## [Exercise details]
Check every line below for the word "computer" and show those that hold it.
====== Extracted information ======
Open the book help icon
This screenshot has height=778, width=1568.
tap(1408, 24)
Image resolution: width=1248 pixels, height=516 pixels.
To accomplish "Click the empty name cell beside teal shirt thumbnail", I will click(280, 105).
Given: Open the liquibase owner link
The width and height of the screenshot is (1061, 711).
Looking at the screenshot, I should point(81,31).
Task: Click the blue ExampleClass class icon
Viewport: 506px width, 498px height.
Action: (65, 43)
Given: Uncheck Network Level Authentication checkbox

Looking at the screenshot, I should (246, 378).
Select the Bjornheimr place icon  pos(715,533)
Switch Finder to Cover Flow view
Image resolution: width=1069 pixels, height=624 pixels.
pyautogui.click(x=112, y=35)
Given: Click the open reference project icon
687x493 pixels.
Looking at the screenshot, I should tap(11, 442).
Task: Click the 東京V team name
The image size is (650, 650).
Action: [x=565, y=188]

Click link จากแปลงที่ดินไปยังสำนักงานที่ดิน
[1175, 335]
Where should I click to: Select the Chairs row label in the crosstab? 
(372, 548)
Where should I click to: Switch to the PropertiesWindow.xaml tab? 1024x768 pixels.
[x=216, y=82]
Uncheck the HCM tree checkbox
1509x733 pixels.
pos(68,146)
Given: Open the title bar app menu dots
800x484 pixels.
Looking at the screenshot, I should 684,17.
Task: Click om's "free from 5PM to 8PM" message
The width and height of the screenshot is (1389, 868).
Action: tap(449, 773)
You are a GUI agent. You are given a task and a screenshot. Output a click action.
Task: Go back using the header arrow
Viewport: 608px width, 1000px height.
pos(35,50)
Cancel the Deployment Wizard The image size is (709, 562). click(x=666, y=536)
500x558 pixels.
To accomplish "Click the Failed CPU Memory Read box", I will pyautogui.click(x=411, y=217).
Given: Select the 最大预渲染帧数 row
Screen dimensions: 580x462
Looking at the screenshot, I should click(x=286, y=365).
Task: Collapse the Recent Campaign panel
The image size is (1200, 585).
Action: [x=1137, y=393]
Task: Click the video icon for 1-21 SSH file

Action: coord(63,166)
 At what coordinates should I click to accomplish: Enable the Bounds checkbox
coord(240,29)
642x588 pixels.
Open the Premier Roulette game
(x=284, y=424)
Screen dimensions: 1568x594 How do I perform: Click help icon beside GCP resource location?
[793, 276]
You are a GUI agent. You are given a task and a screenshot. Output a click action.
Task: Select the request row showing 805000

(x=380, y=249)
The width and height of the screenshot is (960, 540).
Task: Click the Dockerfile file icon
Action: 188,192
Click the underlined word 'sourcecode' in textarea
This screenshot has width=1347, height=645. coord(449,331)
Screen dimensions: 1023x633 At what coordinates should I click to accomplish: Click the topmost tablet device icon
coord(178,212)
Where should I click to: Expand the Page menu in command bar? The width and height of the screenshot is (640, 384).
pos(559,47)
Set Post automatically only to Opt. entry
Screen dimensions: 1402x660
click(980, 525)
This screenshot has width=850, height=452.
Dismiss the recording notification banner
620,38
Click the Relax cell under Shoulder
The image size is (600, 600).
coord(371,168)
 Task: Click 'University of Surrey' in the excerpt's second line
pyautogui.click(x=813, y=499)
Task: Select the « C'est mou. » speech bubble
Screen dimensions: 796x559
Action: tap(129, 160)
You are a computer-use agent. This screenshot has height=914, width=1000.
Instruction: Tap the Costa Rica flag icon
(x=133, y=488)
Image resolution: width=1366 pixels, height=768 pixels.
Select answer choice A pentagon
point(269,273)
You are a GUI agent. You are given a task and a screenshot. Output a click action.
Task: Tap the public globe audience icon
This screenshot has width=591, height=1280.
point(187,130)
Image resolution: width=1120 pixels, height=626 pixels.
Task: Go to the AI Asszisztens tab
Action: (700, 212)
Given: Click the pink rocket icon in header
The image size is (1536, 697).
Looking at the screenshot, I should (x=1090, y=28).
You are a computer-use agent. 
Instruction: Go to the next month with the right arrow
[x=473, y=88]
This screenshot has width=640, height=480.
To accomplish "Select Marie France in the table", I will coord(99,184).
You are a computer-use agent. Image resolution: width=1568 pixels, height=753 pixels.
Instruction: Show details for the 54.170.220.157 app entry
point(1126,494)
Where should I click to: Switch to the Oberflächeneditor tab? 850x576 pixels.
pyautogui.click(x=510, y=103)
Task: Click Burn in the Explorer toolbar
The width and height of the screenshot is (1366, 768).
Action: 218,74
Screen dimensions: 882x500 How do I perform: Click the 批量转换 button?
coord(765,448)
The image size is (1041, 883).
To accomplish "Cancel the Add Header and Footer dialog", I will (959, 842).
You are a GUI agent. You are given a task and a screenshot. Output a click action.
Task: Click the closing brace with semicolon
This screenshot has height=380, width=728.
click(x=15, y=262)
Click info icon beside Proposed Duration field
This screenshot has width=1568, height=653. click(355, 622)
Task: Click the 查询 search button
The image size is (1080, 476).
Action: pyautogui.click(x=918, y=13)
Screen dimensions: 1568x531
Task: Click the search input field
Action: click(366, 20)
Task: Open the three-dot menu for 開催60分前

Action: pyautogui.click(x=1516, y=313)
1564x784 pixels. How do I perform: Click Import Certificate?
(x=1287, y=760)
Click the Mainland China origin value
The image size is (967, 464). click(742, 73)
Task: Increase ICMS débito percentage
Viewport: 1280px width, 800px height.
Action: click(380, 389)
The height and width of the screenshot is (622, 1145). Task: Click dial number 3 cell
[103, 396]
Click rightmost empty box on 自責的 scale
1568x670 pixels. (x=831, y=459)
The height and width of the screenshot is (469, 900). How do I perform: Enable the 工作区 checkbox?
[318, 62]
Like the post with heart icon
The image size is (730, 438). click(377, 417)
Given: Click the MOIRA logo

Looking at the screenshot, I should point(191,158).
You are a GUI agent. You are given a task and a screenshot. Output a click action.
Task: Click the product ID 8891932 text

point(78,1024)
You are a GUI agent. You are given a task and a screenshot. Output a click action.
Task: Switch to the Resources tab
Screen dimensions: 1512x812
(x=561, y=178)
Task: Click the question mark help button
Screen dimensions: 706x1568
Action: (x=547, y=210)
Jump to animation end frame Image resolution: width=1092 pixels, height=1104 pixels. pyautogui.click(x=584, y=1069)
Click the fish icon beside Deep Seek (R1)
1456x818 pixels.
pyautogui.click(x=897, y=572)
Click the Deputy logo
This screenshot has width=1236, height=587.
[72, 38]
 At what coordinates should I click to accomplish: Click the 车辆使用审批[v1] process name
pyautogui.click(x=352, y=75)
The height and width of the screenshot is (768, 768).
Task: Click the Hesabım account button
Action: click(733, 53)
======
## [Final answer]
You are a computer-use agent. This screenshot has height=914, width=1000.
You are a computer-use agent. 
You are a computer-use agent. Image resolution: width=1568 pixels, height=753 pixels.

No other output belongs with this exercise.